* TEXT BLOCK
Fiber Identification Methods
There are different types of textile fibres used in the apparels and also the types and numbering of yarns.Therefore it is necessary to learn the different methods to identify different textile fibres. The knowledge of identifying the textile fibres helps a producer of garments to identify the type of fibre and the care to be taken in maintaining the fabrics made of particular type of fibre. This is important factor for labelling of the garments, which includes specifying the fibre content in the garment. There are different tests which could be used for the identification of the textile fibres such as burning test, microscopic test, solubility test, optical test, density test etc. We would be discussing the basic tests like burning, feeling, microscopic and chemical tests of identifying the textile fibres.

* EXERCISE TASK 1
In the listing, swap "Screen dimensions" for "Display size" and leave everything else unchanged. Begin at the line that has "Tap the shopping bag notification icon" and stop at the end of the listing.
The listing has no connection to the passage on fiber identification methods.

* THE INPUT
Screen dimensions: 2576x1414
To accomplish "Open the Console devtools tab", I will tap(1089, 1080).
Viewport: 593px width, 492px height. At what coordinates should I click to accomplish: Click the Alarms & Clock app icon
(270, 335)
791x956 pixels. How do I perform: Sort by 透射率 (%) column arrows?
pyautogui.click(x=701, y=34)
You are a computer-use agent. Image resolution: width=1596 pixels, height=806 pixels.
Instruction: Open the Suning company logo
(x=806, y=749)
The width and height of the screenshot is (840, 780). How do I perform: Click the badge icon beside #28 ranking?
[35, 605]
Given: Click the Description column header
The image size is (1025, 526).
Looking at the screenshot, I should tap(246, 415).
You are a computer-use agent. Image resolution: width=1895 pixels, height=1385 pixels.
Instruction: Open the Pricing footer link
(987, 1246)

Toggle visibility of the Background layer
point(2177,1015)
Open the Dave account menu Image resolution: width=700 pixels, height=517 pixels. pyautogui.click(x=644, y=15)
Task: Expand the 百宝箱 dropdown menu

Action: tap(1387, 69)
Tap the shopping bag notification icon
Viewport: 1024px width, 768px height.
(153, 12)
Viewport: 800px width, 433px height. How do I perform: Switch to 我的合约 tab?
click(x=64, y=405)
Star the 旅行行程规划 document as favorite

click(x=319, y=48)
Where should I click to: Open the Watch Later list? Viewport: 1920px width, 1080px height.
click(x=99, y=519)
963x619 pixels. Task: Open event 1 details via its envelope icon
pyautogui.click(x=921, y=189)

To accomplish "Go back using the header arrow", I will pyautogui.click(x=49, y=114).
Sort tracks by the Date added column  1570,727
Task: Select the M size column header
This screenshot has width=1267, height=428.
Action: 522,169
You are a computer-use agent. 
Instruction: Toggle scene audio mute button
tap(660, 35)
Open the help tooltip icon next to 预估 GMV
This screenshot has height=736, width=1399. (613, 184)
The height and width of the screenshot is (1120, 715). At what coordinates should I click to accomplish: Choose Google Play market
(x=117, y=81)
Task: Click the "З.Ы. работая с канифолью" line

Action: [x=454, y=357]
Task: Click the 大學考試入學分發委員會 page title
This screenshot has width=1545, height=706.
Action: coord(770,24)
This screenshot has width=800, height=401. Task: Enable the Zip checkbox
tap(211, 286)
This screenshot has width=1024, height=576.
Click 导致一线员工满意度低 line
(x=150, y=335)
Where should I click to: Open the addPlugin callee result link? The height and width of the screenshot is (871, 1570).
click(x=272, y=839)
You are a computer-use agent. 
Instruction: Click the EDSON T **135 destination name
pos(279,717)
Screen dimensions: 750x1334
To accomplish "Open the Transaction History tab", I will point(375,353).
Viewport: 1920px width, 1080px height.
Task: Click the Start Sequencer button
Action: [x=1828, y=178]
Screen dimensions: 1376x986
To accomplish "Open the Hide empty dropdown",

* EXERCISE TASK 2
Translate this sentence from the passage on fiber identification methods into Spanish: "There are different tests which could be used for the identification of the textile fibres such as burning test, microscopic test, solubility test, optical test, density test etc."

* COMPLETE RESPONSE 1
Tap the shopping bag notification icon
Viewport: 1024px width, 768px height.
(153, 12)
Viewport: 800px width, 433px height. How do I perform: Switch to 我的合约 tab?
click(x=64, y=405)
Star the 旅行行程规划 document as favorite

click(x=319, y=48)
Where should I click to: Open the Watch Later list? Viewport: 1920px width, 1080px height.
click(x=99, y=519)
963x619 pixels. Task: Open event 1 details via its envelope icon
pyautogui.click(x=921, y=189)

To accomplish "Go back using the header arrow", I will pyautogui.click(x=49, y=114).
Sort tracks by the Date added column  1570,727
Task: Select the M size column header
This screenshot has width=1267, height=428.
Action: 522,169
You are a computer-use agent. 
Instruction: Toggle scene audio mute button
tap(660, 35)
Open the help tooltip icon next to 预估 GMV
This screenshot has height=736, width=1399. (613, 184)
The height and width of the screenshot is (1120, 715). At what coordinates should I click to accomplish: Choose Google Play market
(x=117, y=81)
Task: Click the "З.Ы. работая с канифолью" line

Action: [x=454, y=357]
Task: Click the 大學考試入學分發委員會 page title
This screenshot has width=1545, height=706.
Action: coord(770,24)
This screenshot has width=800, height=401. Task: Enable the Zip checkbox
tap(211, 286)
This screenshot has width=1024, height=576.
Click 导致一线员工满意度低 line
(x=150, y=335)
Where should I click to: Open the addPlugin callee result link? The height and width of the screenshot is (871, 1570).
click(x=272, y=839)
You are a computer-use agent. 
Instruction: Click the EDSON T **135 destination name
pos(279,717)
Display size: 750x1334
To accomplish "Open the Transaction History tab", I will point(375,353).
Viewport: 1920px width, 1080px height.
Task: Click the Start Sequencer button
Action: [x=1828, y=178]
Display size: 1376x986
To accomplish "Open the Hide empty dropdown",

* COMPLETE RESPONSE 2
Existen diferentes pruebas que podrían utilizarse para la identificación de las fibras textiles, como la prueba de combustión, la prueba microscópica, la prueba de solubilidad, la prueba óptica, la prueba de densidad, etc.